By: Jennifer Aquino Rodríguez
Many people spend all year waiting with great excitement for the traditional festival Cinco dias con Nuestra Tierra. The idea of this festival emerged in 1997 by a group of students and agricultural science teachers who wanted to promote learning about agricultural education. This festival took place from March 13 to March 17 at the University of Puerto Rico, Mayaguez Campus. According to the official website of the agricultural science faculty, one of the primary objectives of this festival is to develop recreational and cultural activities aimed at the entertainment and development of the Puerto Rican youth.

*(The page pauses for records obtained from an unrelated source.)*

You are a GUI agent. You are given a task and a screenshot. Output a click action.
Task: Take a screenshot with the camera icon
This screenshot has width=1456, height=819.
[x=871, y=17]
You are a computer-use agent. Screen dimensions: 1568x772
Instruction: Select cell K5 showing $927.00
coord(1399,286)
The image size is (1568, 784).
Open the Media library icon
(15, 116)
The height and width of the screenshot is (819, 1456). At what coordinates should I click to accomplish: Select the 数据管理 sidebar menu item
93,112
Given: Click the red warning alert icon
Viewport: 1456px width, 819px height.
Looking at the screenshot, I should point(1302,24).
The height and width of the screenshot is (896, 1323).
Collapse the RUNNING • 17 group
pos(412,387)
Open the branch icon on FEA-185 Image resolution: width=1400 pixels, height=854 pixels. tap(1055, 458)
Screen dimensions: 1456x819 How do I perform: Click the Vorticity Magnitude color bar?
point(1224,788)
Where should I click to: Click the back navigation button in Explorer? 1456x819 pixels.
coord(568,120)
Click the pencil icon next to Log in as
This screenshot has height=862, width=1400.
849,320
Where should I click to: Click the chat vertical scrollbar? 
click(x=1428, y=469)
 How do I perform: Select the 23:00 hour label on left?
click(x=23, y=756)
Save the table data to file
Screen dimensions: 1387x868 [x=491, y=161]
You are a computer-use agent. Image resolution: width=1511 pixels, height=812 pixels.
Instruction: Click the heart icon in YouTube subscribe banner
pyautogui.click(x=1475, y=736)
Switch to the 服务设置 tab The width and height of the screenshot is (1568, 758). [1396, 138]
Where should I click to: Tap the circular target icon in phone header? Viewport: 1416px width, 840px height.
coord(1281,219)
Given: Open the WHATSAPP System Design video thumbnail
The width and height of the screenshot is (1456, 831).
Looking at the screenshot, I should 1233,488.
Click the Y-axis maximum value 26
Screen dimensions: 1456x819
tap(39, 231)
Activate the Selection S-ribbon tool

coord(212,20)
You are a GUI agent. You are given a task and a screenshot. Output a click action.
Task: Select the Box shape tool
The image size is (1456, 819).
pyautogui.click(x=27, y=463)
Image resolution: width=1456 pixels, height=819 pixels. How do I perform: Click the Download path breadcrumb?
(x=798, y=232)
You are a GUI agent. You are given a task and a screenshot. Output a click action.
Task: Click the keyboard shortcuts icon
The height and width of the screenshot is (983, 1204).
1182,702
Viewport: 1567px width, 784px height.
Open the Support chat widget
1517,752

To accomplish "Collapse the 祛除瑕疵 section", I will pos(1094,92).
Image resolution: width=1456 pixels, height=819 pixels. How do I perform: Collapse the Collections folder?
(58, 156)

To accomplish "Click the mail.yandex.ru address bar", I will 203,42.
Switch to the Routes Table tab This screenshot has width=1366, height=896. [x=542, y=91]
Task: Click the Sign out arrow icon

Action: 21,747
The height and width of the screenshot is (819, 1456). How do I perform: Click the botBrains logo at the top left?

Days before this big event begins, we can see the assembly of tents, stage, group work and collaboration of many students and professionals. The preparation for this event is very difficult and requires hard work because it involves an extensive organization for the enjoyment of the public.
This event is open to all public. It has always the visit of students from different schools and universities, parents, familiars, and other people from different parts of Puerto Rico. They all have one thing in common: they came to have a good time. Children were having a lot of fun. There were a lot of activities especially for them. They could have a pony ride, feed some of the animals, and go to the bungee jumping where they could jump all day.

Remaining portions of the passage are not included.